Jimmy Carter, who died Sunday, is the first presidential candidate I remember publicly expressing an opinion of. As it turned out, Carter would also be the first (and only) president to publicly express an opinion of me.
During Carter’s presidency he was criticized and lampooned, but during his life he was more often hailed for his public service and broad, renaissance mind. Personally, I will always think of him as a man with a dry wit and a sharp tongue. If you’ve ever wondered why Carter was always smiling, it may be because he was a pretty funny guy.
My first interaction with the former president was in the spring of 1987. I was the editor-in-chief of the Emory Spoke, the student-run humor magazine at Emory University in Georgia. We published three issues annually, generally blowing our budget on the one published fall semester, a full-color parody of a “real” magazine — “Playspoke” one year, “Spokelights for Children” another.
Shortly before my tenure, a copy of a previous editorial team’s “Peeple Spokely” made its way to Time-Life’s corporate counsel. They quickly forbade us from ever again encroaching on one of their titles. It felt as if hellfire, damnation and personal legal ruin would rain down on any student foolish enough to violate their orders.
My choice was clear. That fall’s issue would parody Time magazine.
“How will we avoid hellfire and damnation?” our managing editor asked.
It came to me in a flash. “We’ll put Carter on the cover. ‘Man of the Year’! If they come for us, the publicity will kill ’em.”
Because Emory was home to the Carter Center and his presidential library, I leaned hard on every connection I could to make an interview happen. Months after our entreaties began, I was called into the office of the dean who had appeared on the cover of “Rolling Spoke” with a parking cone on his head. The reverence of our irreverence had paid off — we would be granted 30 minutes with Carter, and nothing was off limits.
I’ll chalk it up to nerve and not any innate Republican tendencies, but about a month later, on the day of the interview, when Carter walked in the room, I tossed him a T-shirt featuring the Spoke’s logo and told him to put it on for the cover photo. He gamely complied.
The interview was sublime — Carter talked about Domino’s deliveries to the White House, Willie Nelson playing on the South Lawn, installing a hi-fi in the Oval Office so he could listen to his friends the Allman Brothers. He shared his biggest presidential regret — not sending a second helicopter on the failed hostage rescue in Iran.

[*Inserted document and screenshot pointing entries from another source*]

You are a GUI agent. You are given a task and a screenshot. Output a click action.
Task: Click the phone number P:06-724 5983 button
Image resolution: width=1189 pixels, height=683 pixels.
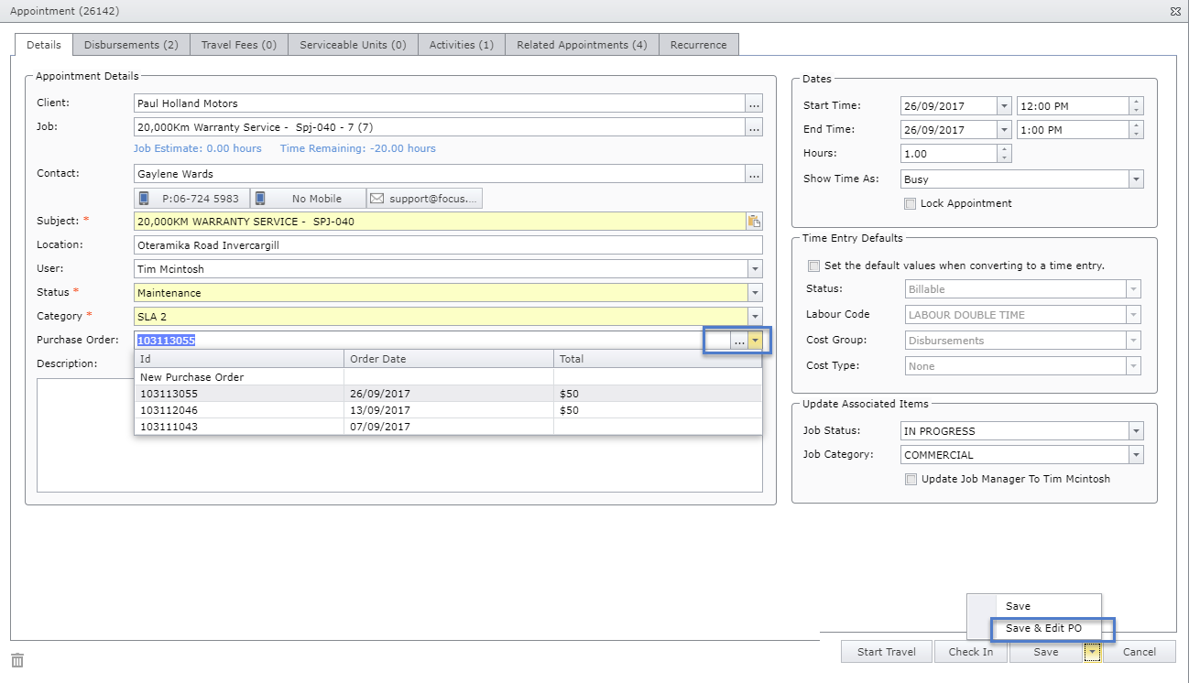[x=191, y=199]
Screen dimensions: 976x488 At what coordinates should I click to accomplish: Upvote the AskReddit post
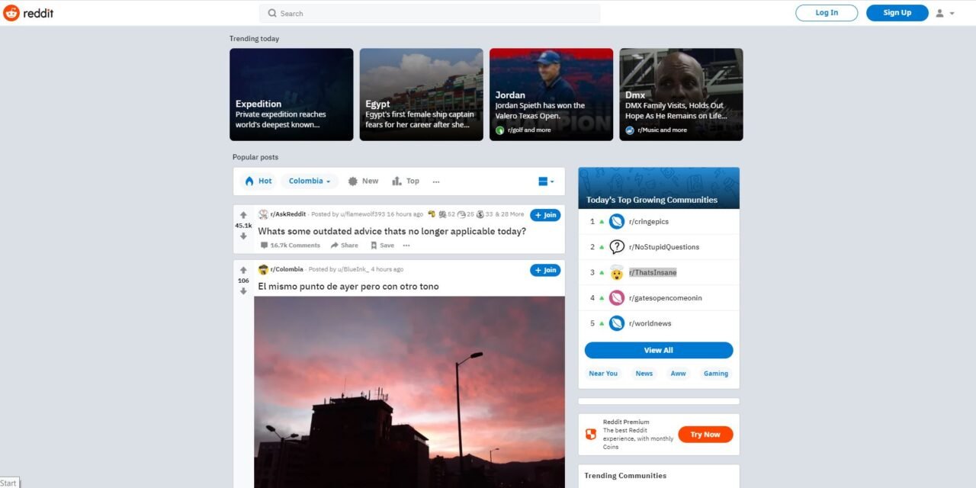click(x=243, y=214)
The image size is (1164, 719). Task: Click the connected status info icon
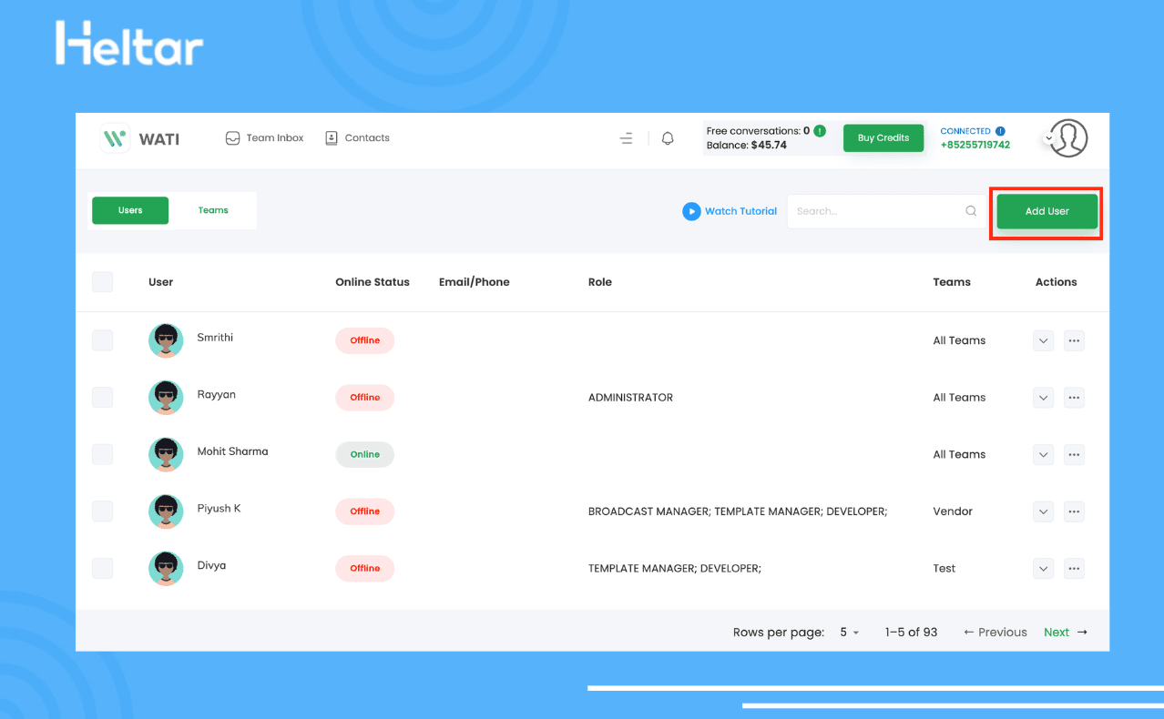tap(1000, 131)
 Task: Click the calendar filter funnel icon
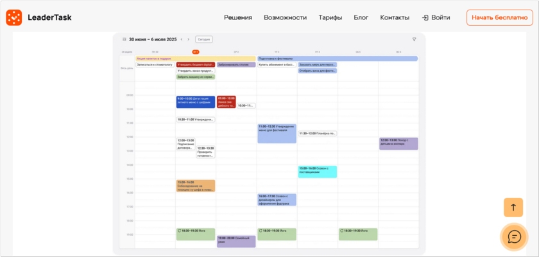click(414, 39)
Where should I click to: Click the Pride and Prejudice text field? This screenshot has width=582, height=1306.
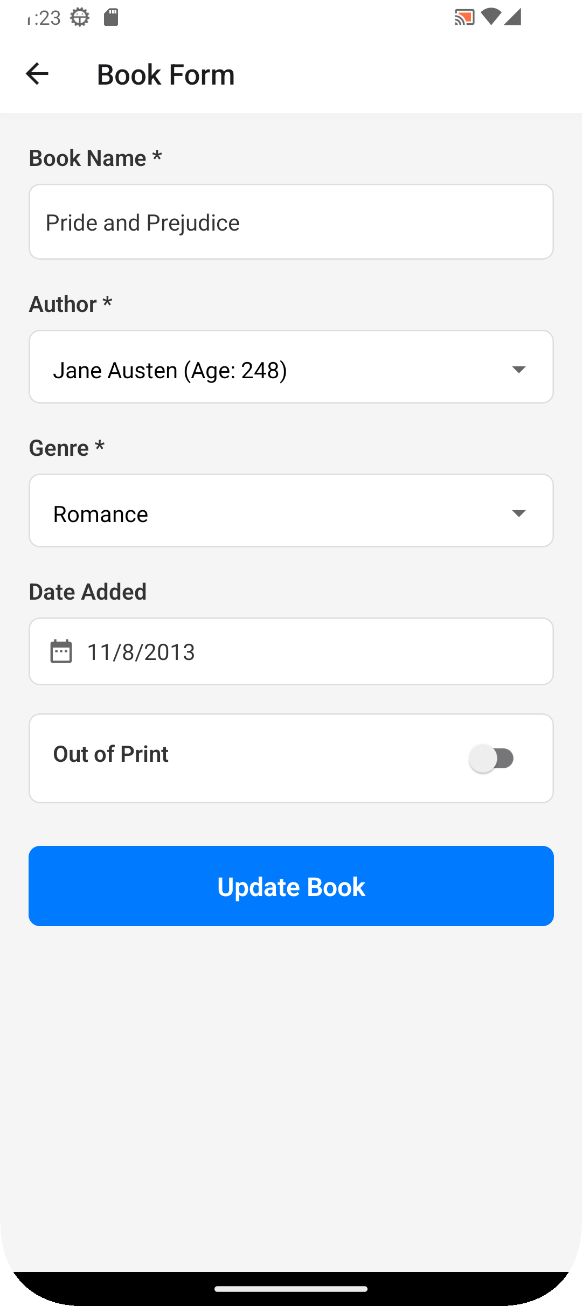pos(291,222)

We asked what he wanted to say about President Reagan behind his back: “That he is incapable of telling the truth.” When we asked what he’d say to Reagan’s face, he replied, “The same thing.” That got picked up on the front page of the Wall Street Journal.
When lobbying for the interview, we’d been clear about our satirical bent and forwarded past Spoke issues. During the discussion we restated our provenance as a humor magazine. “I haven’t heard anything funny, yet,” Carter deadpanned. We asked about his patience with journalists, if he ever wanted to haul off and hit a reporter. “Yes,” he said, “and this is one of those times.”
After the issue was published, Carter sent me a letter that included the line, “I’m glad my humorous responses more than made up for the lack of that quality in your questions.”
Sometimes I still impress myself, remembering that I once traded barbs with a former president. Other days, I’m overwhelmed by the thought that a future Nobel Prize winner called me out on the one thing I thought I was good at.
Our paths crossed a few more times, and each time, Carter’s humor was what stood out. At a formal dinner, he dared me to eat the dessert’s floral garnish. Before I could move, he popped it into his mouth.
He could have planned that joke to use on anyone who was at the table. But I like to think it was personal, and others who met Carter more than once have told me they also felt a stupefied humility that the onetime leader of the free world remembered them by name.
A few years later, I was working on my MBA, again at Emory and Carter visited as a distinguished lecturer.
He marched to the lectern and scanned our power-suited crowd. Then he turned to his assistant and said, “You didn’t tell me Binney would be here.”
He looked at me, eyebrows raised, and said, politely, “Try to keep up.”
My classmates were bewildered. Some in shock, some in awe. How had I pissed off a president?
I hadn’t, of course. It was just a perfect opportunity for a man with a sly sense of humor, a good memory and a microphone. A man who made meaningful connections with the people he met, whether on the world stage or a college campus.
Robert J. Binney is a screenwriter in Seattle.